General characteristics
- Displacement: 350 tons
- Length: 156 ft (48 m)
- Beam: 21 ft (6.4 m)
- Draught: 9 ft 4 in (2.84 m)
- Propulsion: Greenock Foundry Company steam engine; screw-propelled;
- Speed: 12 knots
- Complement: 68
- Armament: six 24-pounder howitzers; two 12-pounder rifles;

= USS Emma (1863) =

Steamer

The first USS Emma was a steamer captured by the Union Navy during the American Civil War. She was used by the Union Navy as a picket and patrol vessel on Confederate waterways.

== Emma captured and placed into Union Navy service ==

Emma, a single-screw steamer, was built in Glasgow, Scotland for Thomas S. Begbie. Emma and her sister ship, were named for Begbie's two daughters. Emma was captured on 24 July 1863 by the Army transport off the coast of Wilmington, North Carolina on its third voyage. Purchased by the Navy from the New York City prize court on 30 September 1863; it was fitted out at New York Navy Yard; and put to sea on 4 November 1863, Acting Master G. B. Livingston in command.

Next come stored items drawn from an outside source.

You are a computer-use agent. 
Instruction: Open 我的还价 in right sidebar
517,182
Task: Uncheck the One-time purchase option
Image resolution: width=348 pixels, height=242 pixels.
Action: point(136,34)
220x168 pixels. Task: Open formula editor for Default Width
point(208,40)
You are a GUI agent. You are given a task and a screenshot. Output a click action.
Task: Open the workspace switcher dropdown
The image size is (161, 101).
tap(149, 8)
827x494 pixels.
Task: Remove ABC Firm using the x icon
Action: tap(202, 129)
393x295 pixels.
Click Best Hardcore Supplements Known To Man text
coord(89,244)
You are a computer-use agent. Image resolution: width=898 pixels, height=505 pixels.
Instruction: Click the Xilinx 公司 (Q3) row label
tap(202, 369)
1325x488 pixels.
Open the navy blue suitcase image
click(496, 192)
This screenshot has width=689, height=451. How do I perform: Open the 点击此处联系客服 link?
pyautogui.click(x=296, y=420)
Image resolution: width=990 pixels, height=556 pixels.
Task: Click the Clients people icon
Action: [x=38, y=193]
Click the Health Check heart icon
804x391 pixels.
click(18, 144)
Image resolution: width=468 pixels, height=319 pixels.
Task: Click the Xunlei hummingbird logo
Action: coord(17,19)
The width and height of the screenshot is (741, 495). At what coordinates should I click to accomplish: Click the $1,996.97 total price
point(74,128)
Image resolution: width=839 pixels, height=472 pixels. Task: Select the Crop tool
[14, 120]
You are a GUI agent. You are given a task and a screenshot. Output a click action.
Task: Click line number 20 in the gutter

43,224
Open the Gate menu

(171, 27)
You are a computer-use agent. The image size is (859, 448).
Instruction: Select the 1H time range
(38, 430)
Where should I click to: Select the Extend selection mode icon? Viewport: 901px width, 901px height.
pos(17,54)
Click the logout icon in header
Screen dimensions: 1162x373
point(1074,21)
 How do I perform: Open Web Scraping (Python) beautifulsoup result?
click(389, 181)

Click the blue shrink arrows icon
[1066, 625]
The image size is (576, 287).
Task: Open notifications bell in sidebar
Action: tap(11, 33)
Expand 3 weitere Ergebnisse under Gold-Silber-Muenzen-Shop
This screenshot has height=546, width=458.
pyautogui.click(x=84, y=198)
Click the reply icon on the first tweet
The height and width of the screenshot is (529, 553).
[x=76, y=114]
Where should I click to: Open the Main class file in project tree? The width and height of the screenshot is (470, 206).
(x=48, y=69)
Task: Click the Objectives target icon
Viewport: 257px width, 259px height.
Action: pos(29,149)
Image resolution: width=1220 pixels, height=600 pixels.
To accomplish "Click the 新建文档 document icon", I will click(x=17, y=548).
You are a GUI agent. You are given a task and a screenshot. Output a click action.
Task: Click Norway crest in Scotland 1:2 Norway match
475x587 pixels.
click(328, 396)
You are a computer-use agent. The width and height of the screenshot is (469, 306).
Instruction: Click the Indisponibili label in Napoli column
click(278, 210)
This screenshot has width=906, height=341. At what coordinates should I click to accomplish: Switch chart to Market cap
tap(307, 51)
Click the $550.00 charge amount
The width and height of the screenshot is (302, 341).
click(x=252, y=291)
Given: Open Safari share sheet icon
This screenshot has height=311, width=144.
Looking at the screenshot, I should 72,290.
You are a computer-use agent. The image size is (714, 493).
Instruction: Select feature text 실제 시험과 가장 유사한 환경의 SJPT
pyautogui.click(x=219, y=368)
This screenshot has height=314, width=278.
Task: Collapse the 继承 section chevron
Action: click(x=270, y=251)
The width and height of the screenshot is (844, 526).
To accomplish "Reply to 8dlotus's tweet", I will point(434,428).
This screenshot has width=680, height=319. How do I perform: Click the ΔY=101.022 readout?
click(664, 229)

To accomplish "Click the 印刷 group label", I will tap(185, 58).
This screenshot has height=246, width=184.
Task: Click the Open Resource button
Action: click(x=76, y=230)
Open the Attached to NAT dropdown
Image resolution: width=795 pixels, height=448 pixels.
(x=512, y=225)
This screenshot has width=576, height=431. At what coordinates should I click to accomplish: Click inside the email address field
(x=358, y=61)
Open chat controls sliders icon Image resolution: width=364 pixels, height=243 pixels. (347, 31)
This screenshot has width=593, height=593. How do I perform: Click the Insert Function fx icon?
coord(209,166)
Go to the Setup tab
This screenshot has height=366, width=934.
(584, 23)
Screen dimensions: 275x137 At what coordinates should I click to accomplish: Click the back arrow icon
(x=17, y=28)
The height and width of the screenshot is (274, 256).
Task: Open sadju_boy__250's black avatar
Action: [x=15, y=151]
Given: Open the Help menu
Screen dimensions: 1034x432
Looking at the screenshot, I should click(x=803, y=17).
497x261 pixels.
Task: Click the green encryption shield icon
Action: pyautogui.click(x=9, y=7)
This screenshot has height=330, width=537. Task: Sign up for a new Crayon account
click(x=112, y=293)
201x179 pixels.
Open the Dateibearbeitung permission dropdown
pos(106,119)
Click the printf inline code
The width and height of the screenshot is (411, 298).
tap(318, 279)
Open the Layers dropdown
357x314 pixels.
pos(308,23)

== Assigned to patrol with the North Atlantic Blockade ==

Emma arrived at Newport News, Virginia, 7 November 1863 to patrol with the North Atlantic Blockading Squadron until the end of the war. Enforcing the blockade, she played a significant role in the Navy's indispensable contribution to victory through isolating the South from oversea sources of supply. Emma joined in the destruction of blockade runner Ella off Wilmington, North Carolina, 6 December 1864, and the attacks on Fort Fisher of 24 and 25 December 1864 and 13 to 15 January 1865.

== Supporting the effort to prevent Jefferson Davis from fleeing ==

On 26 April 1865, Emma sailed from Fort Caswell, North Carolina, with an urgent message from General William Tecumseh Sherman to Rear Admiral John A. Dahlgren, commanding the South Atlantic Blockading Squadron, which warned the Admiral that Confederate President Jefferson Davis and his cabinet, not yet located, might attempt to escape by way of Florida to Cuba. Emma put into Key West, Florida, on this cruise, then returned to patrol the Carolina coast until 24 August, when she arrived at Boston, Massachusetts.

== End-of-war decommissioning and disposal ==

In Boston, Emma was decommissioned 30 August 1865 and sold 1 November 1865.

She was placed back in service as a merchant steamer, operated as the SS Gaspe, from 1866 until her sinking near Miquelon Island on 14 June 1872.